BEGIN

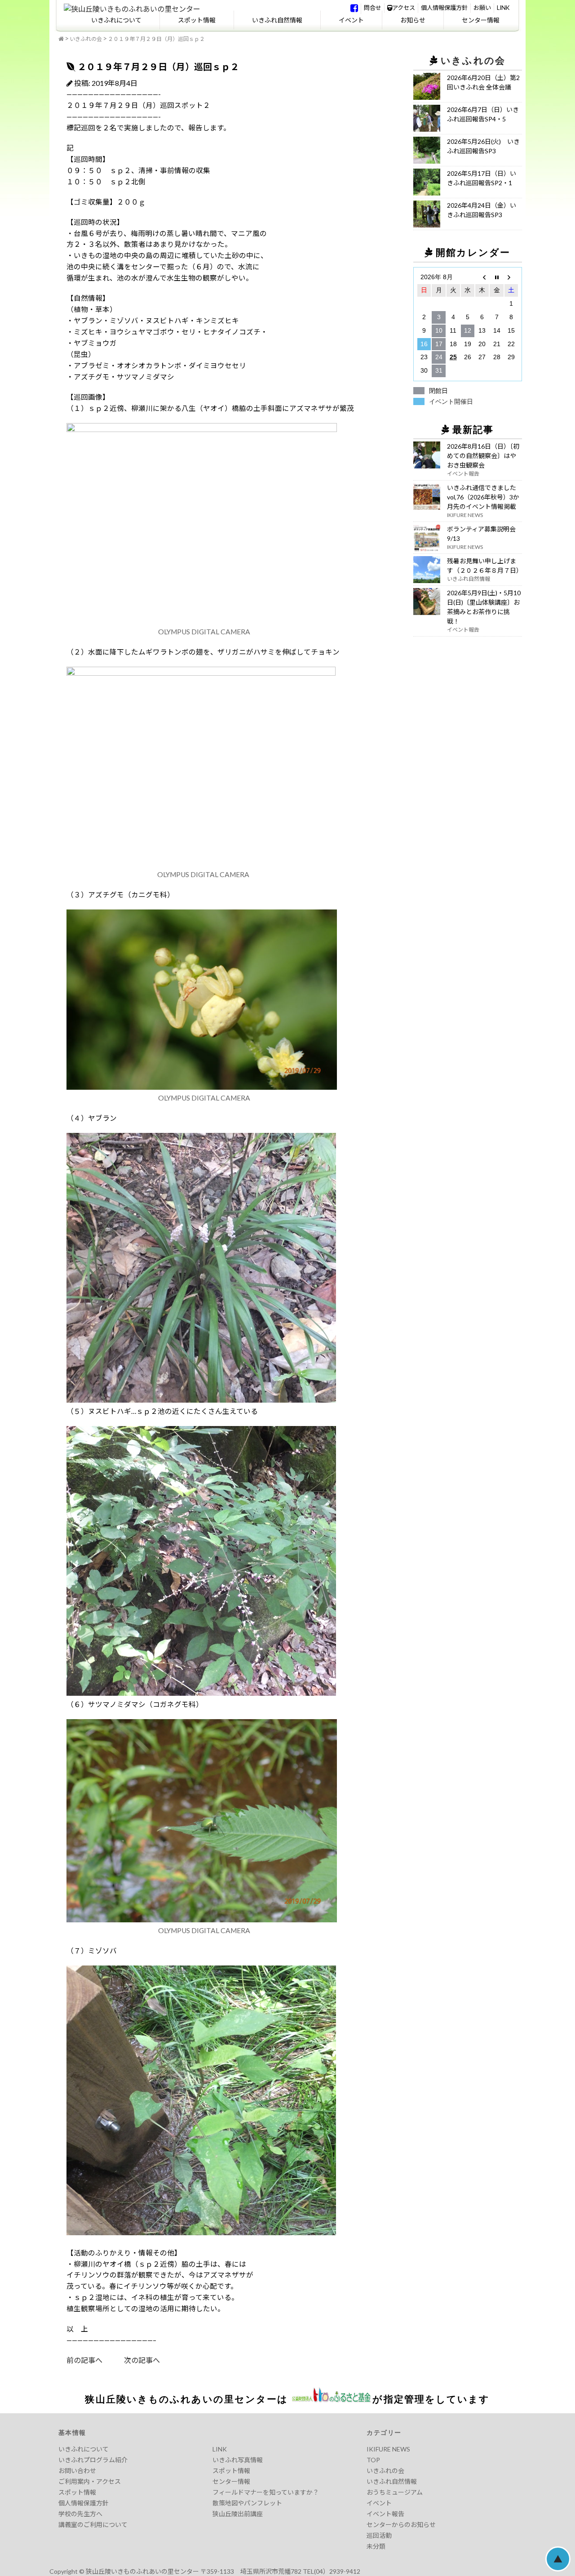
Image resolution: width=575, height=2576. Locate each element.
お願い (482, 7)
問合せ (372, 7)
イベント (351, 20)
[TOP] (61, 39)
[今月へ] (496, 277)
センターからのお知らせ (401, 2524)
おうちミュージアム (395, 2492)
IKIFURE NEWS (388, 2449)
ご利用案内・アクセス (89, 2481)
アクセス (403, 7)
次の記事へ (131, 2360)
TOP (373, 2460)
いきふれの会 (86, 39)
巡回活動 (379, 2535)
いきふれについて (116, 20)
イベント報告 (385, 2514)
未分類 (376, 2546)
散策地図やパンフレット (247, 2503)
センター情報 (481, 20)
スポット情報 (197, 20)
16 (424, 344)
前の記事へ (84, 2360)
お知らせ (412, 20)
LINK (503, 7)
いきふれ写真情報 (237, 2460)
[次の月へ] (511, 277)
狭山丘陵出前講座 (237, 2514)
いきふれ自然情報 (277, 20)
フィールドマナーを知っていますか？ (265, 2492)
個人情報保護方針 (444, 7)
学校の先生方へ (80, 2514)
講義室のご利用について (93, 2524)
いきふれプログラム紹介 (93, 2460)
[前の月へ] (482, 277)
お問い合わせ (77, 2470)
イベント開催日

END

Task requirements:
The required output is every line of the entries, starting at the one that contains "未分類 (376, 2546)" and ending at the last, copied exactly.

Answer area:
未分類 (376, 2546)
散策地図やパンフレット (247, 2503)
センター情報 (481, 20)
スポット情報 (197, 20)
16 (424, 344)
前の記事へ (84, 2360)
お知らせ (412, 20)
LINK (503, 7)
いきふれ写真情報 (237, 2460)
[次の月へ] (511, 277)
狭山丘陵出前講座 (237, 2514)
いきふれ自然情報 (277, 20)
フィールドマナーを知っていますか？ (265, 2492)
個人情報保護方針 (444, 7)
学校の先生方へ (80, 2514)
講義室のご利用について (93, 2524)
いきふれプログラム紹介 (93, 2460)
[前の月へ] (482, 277)
お問い合わせ (77, 2470)
イベント開催日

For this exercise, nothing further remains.